## What needs to be done
Please show all lines of the records that include "label".

(Supplied information begins)

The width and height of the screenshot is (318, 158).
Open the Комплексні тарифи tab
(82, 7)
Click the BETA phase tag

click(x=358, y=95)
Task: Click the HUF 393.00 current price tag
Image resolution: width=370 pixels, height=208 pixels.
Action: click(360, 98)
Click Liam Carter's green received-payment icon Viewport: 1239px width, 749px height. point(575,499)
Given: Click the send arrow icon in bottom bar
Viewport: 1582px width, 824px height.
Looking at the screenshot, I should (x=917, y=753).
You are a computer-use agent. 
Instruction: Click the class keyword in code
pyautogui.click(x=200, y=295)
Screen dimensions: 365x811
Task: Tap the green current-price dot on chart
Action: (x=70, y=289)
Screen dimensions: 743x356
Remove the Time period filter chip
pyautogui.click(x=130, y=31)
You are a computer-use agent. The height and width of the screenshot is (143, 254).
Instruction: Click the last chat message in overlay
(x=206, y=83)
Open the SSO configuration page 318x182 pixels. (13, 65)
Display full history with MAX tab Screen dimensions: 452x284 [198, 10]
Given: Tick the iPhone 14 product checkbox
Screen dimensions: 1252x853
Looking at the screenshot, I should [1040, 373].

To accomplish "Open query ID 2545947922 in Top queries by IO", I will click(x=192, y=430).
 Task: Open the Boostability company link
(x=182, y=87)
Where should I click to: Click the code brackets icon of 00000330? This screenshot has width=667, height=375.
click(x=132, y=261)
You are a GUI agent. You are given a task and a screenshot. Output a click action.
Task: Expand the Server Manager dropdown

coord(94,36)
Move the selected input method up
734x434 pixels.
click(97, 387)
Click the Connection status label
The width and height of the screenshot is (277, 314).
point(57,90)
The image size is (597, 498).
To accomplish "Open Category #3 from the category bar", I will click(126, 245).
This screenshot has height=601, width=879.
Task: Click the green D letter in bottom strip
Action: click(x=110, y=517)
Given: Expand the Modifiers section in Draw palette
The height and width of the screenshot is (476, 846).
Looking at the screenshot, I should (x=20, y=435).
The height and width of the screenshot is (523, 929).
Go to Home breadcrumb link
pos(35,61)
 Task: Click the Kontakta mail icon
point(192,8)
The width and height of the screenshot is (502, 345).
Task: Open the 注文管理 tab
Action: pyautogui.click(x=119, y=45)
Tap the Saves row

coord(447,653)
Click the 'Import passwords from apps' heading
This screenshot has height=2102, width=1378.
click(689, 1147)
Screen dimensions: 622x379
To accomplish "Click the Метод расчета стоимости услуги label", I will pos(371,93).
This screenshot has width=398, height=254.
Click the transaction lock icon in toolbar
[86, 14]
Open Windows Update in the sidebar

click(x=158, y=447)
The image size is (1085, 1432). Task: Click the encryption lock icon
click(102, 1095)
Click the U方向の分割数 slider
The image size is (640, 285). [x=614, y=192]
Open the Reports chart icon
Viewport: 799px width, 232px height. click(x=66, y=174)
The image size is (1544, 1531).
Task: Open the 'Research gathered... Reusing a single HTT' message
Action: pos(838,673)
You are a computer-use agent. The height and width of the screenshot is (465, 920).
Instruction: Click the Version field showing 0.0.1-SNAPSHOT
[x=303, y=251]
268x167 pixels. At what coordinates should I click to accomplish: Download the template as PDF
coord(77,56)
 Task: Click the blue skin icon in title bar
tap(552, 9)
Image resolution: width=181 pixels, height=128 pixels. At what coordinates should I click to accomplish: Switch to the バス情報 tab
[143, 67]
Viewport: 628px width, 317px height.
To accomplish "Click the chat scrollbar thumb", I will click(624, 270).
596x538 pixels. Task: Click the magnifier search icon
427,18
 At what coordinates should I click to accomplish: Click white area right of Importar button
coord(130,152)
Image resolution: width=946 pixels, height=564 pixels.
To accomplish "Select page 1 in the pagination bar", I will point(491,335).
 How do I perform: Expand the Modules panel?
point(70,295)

(Supplied information ends)

## Solution
Click the Connection status label
To accomplish "Click the Метод расчета стоимости услуги label", I will pos(371,93).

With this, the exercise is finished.